_Requirement_
Each entry in the block below needs to be copied out exactly.
= Beginning of Section =
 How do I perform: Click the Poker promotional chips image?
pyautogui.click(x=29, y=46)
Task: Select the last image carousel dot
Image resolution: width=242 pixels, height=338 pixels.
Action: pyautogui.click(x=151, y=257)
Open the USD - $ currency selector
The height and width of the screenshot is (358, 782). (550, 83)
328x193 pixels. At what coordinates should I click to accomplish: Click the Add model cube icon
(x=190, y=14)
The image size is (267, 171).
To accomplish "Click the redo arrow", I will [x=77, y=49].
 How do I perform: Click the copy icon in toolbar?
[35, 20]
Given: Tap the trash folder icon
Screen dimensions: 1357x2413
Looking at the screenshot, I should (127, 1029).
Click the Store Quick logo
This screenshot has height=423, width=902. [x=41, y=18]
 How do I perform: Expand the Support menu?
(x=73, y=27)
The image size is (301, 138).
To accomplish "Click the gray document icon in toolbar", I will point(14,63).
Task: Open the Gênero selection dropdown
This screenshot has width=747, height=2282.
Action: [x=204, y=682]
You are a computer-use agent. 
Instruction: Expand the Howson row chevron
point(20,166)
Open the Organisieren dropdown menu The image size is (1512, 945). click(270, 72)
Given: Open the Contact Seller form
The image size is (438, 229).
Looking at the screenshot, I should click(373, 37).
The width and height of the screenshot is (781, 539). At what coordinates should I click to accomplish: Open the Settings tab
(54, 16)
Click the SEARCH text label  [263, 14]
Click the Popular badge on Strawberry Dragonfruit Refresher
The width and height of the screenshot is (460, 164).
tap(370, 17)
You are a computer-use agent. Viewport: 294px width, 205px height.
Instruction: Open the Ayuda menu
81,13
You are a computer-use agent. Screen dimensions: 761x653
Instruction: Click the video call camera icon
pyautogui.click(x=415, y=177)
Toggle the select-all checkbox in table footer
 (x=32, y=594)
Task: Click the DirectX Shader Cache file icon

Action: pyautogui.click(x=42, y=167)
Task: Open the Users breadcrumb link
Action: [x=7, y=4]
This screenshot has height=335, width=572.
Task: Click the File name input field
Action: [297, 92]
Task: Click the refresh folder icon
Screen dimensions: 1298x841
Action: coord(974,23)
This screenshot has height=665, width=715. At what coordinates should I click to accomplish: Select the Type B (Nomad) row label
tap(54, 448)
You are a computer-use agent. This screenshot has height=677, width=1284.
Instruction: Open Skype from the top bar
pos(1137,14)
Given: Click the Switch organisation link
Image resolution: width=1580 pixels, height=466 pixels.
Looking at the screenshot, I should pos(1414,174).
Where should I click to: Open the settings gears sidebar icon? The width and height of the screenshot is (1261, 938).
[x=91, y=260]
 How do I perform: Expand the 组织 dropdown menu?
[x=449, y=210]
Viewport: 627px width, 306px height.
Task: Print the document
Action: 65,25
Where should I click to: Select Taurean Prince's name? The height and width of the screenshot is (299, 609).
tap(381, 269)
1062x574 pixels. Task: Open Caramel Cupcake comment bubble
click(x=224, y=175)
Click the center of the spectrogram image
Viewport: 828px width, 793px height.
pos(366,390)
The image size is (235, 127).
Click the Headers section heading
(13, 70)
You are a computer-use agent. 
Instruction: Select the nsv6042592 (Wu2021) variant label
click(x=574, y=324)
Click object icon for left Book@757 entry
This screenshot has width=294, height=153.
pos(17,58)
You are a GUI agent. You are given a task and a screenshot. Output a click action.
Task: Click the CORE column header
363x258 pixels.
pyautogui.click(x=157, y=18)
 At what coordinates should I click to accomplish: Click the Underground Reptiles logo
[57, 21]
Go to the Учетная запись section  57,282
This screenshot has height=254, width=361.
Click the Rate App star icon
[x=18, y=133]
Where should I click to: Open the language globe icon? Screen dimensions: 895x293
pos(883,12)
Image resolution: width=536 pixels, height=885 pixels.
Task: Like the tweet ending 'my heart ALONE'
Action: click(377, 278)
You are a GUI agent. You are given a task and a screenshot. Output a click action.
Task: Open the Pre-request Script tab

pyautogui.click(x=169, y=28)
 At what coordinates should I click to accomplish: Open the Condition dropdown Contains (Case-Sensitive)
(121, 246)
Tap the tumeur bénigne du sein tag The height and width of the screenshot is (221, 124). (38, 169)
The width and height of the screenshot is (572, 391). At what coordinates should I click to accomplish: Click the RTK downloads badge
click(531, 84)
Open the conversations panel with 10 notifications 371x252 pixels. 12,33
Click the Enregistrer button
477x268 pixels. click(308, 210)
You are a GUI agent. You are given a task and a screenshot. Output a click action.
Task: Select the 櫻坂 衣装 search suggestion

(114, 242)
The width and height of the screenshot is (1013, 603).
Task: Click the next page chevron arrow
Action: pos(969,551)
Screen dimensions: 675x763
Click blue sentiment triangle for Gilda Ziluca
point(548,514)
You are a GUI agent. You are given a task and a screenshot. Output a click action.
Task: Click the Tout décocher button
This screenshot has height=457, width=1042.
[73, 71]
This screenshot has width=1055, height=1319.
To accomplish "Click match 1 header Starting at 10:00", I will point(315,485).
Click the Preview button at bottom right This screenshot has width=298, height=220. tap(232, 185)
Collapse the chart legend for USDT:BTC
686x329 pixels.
= End of Section =
_Finished task_
 How do I perform: Click the Poker promotional chips image?
pyautogui.click(x=29, y=46)
Task: Select the last image carousel dot
Image resolution: width=242 pixels, height=338 pixels.
Action: pyautogui.click(x=151, y=257)
Open the USD - $ currency selector
The height and width of the screenshot is (358, 782). (550, 83)
328x193 pixels. At what coordinates should I click to accomplish: Click the Add model cube icon
(x=190, y=14)
The image size is (267, 171).
To accomplish "Click the redo arrow", I will [x=77, y=49].
 How do I perform: Click the copy icon in toolbar?
[35, 20]
Given: Tap the trash folder icon
Screen dimensions: 1357x2413
Looking at the screenshot, I should (127, 1029).
Click the Store Quick logo
This screenshot has height=423, width=902. [x=41, y=18]
 How do I perform: Expand the Support menu?
(x=73, y=27)
The image size is (301, 138).
To accomplish "Click the gray document icon in toolbar", I will point(14,63).
Task: Open the Gênero selection dropdown
This screenshot has width=747, height=2282.
Action: [x=204, y=682]
You are a computer-use agent. 
Instruction: Expand the Howson row chevron
point(20,166)
Open the Organisieren dropdown menu The image size is (1512, 945). click(270, 72)
Given: Open the Contact Seller form
The image size is (438, 229).
Looking at the screenshot, I should click(373, 37).
The width and height of the screenshot is (781, 539). At what coordinates should I click to accomplish: Open the Settings tab
(54, 16)
Click the SEARCH text label  [263, 14]
Click the Popular badge on Strawberry Dragonfruit Refresher
The width and height of the screenshot is (460, 164).
tap(370, 17)
You are a computer-use agent. Viewport: 294px width, 205px height.
Instruction: Open the Ayuda menu
81,13
You are a computer-use agent. Screen dimensions: 761x653
Instruction: Click the video call camera icon
pyautogui.click(x=415, y=177)
Toggle the select-all checkbox in table footer
 (x=32, y=594)
Task: Click the DirectX Shader Cache file icon

Action: pyautogui.click(x=42, y=167)
Task: Open the Users breadcrumb link
Action: [x=7, y=4]
This screenshot has height=335, width=572.
Task: Click the File name input field
Action: [297, 92]
Task: Click the refresh folder icon
Screen dimensions: 1298x841
Action: coord(974,23)
This screenshot has height=665, width=715. At what coordinates should I click to accomplish: Select the Type B (Nomad) row label
tap(54, 448)
You are a computer-use agent. This screenshot has height=677, width=1284.
Instruction: Open Skype from the top bar
pos(1137,14)
Given: Click the Switch organisation link
Image resolution: width=1580 pixels, height=466 pixels.
Looking at the screenshot, I should pos(1414,174).
Where should I click to: Open the settings gears sidebar icon? The width and height of the screenshot is (1261, 938).
[x=91, y=260]
 How do I perform: Expand the 组织 dropdown menu?
[x=449, y=210]
Viewport: 627px width, 306px height.
Task: Print the document
Action: 65,25
Where should I click to: Select Taurean Prince's name? The height and width of the screenshot is (299, 609).
tap(381, 269)
1062x574 pixels. Task: Open Caramel Cupcake comment bubble
click(x=224, y=175)
Click the center of the spectrogram image
Viewport: 828px width, 793px height.
pos(366,390)
The image size is (235, 127).
Click the Headers section heading
(13, 70)
You are a computer-use agent. 
Instruction: Select the nsv6042592 (Wu2021) variant label
click(x=574, y=324)
Click object icon for left Book@757 entry
This screenshot has width=294, height=153.
pos(17,58)
You are a GUI agent. You are given a task and a screenshot. Output a click action.
Task: Click the CORE column header
363x258 pixels.
pyautogui.click(x=157, y=18)
 At what coordinates should I click to accomplish: Click the Underground Reptiles logo
[57, 21]
Go to the Учетная запись section  57,282
This screenshot has height=254, width=361.
Click the Rate App star icon
[x=18, y=133]
Where should I click to: Open the language globe icon? Screen dimensions: 895x293
pos(883,12)
Image resolution: width=536 pixels, height=885 pixels.
Task: Like the tweet ending 'my heart ALONE'
Action: click(377, 278)
You are a GUI agent. You are given a task and a screenshot. Output a click action.
Task: Open the Pre-request Script tab

pyautogui.click(x=169, y=28)
 At what coordinates should I click to accomplish: Open the Condition dropdown Contains (Case-Sensitive)
(121, 246)
Tap the tumeur bénigne du sein tag The height and width of the screenshot is (221, 124). (38, 169)
The width and height of the screenshot is (572, 391). At what coordinates should I click to accomplish: Click the RTK downloads badge
click(531, 84)
Open the conversations panel with 10 notifications 371x252 pixels. 12,33
Click the Enregistrer button
477x268 pixels. click(308, 210)
You are a GUI agent. You are given a task and a screenshot. Output a click action.
Task: Select the 櫻坂 衣装 search suggestion

(114, 242)
The width and height of the screenshot is (1013, 603).
Task: Click the next page chevron arrow
Action: pos(969,551)
Screen dimensions: 675x763
Click blue sentiment triangle for Gilda Ziluca
point(548,514)
You are a GUI agent. You are given a task and a screenshot. Output a click action.
Task: Click the Tout décocher button
This screenshot has height=457, width=1042.
[73, 71]
This screenshot has width=1055, height=1319.
To accomplish "Click match 1 header Starting at 10:00", I will point(315,485).
Click the Preview button at bottom right This screenshot has width=298, height=220. tap(232, 185)
Collapse the chart legend for USDT:BTC
686x329 pixels.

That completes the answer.